Under the US Constitution, 4th Amendment, a person cannot be subject to arrest without “Probable Cause”

“The right of the people to be secure in their persons, houses, papers, and effects, against unreasonable searches and seizures, shall not be violated, and no Warrants shall issue, but upon probable cause, supported by Oath or affirmation, and particularly describing the place to be searched, and the persons or things to be searched.”

US Consitituiton 4th Amendment

Courts usually find probable cause when there is a reasonable basis for believing that a crime may have been committed (for an arrest) or when evidence of the crime is present in the place to be searched (for a search). Under urgent circumstances, probable cause can also justify a warrantless search or seizure.

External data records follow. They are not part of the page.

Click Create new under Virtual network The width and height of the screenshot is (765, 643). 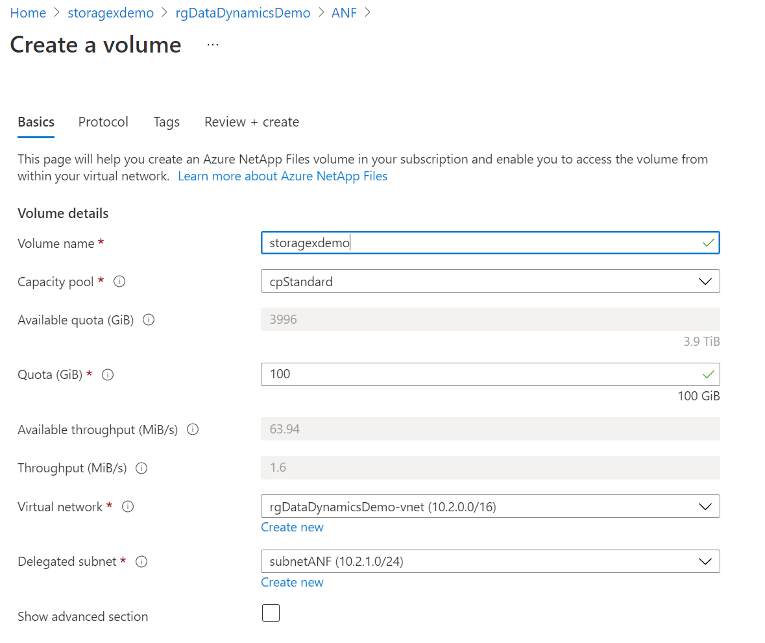pos(292,527)
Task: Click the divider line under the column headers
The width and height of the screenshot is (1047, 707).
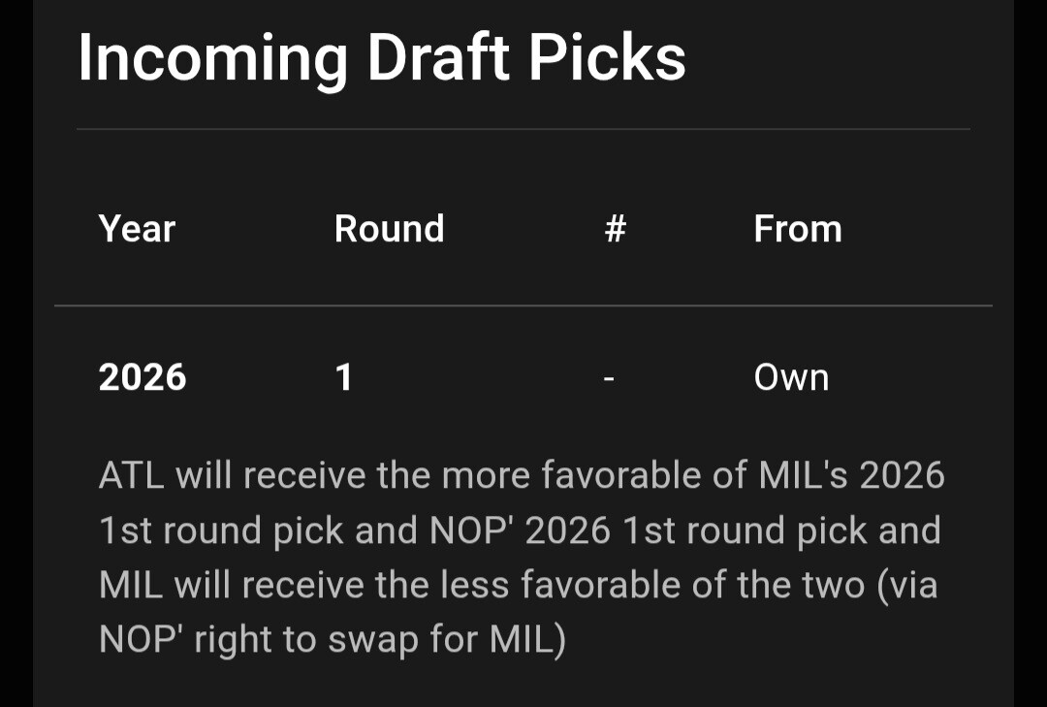Action: (x=524, y=305)
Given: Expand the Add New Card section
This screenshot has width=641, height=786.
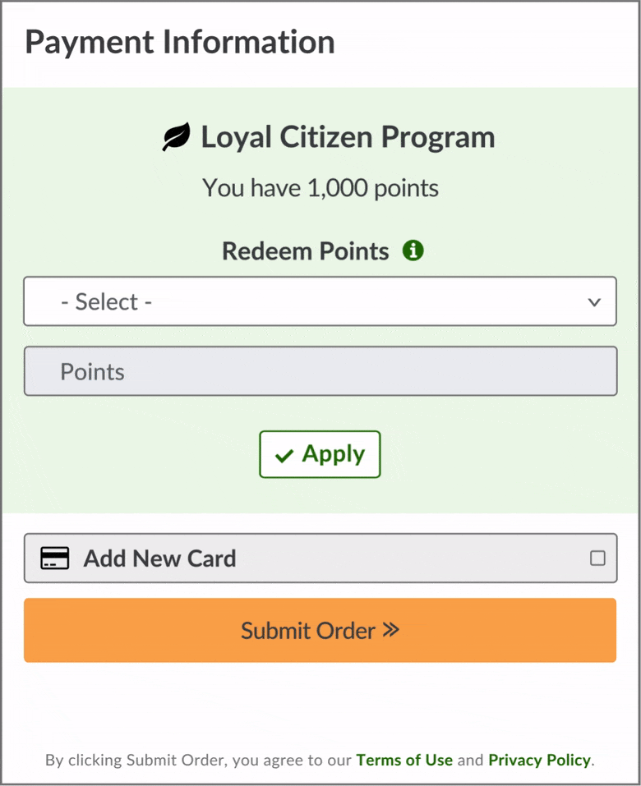Looking at the screenshot, I should [x=320, y=558].
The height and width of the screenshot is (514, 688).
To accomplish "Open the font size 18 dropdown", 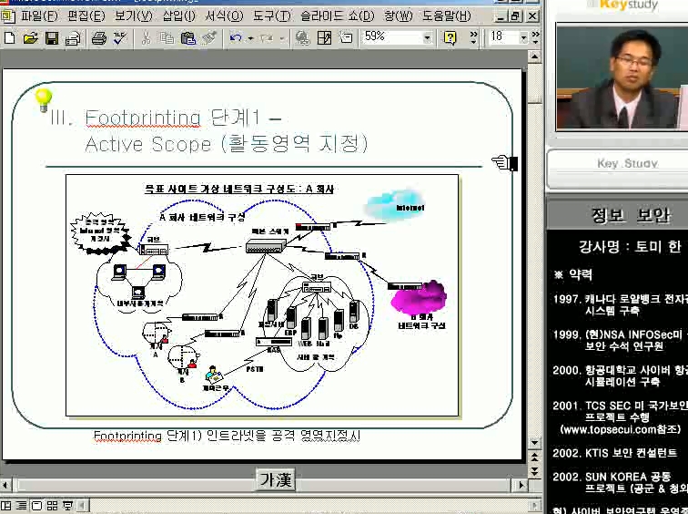I will coord(522,38).
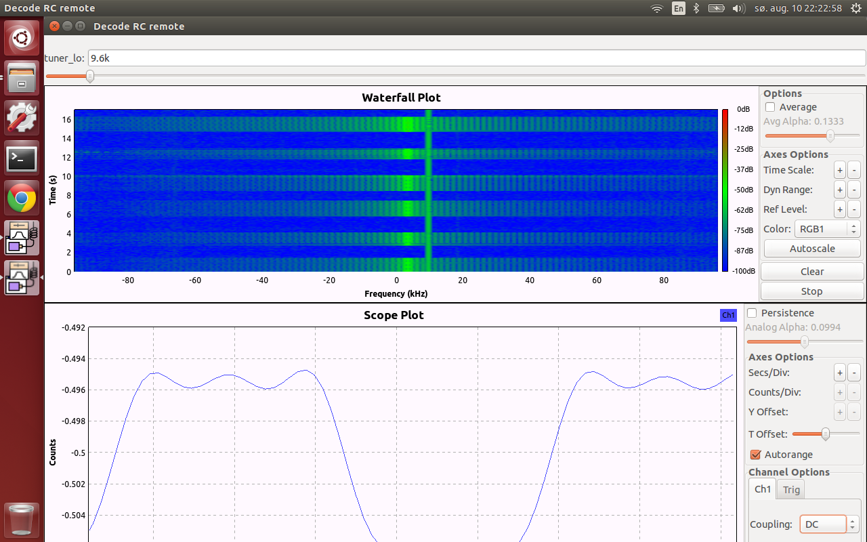Screen dimensions: 867x542
Task: Increase Time Scale with plus button
Action: pos(840,170)
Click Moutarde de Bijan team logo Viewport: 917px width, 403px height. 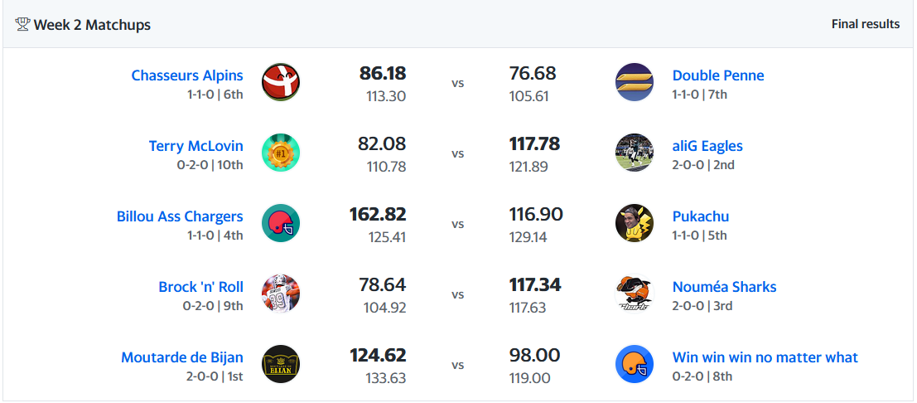(281, 364)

The Probable Cause standard does not require proof beyond a reasonable doubt. It is more than a reasonable suspicion, but could be less than the preponderance of the evidence standard in civil court. The preponderance of the evidence standard means that a fact is more likely than not to be true. That leaves some significant leeway in determining Probable Cause when preparing for a criminal trial.

If the courts cannot provide adequate Probable Cause, Criminal Cases can be thrown out. If it can be proven that evidence was gathered without probable cause, that evidence can be thrown out, and cannot be used in court.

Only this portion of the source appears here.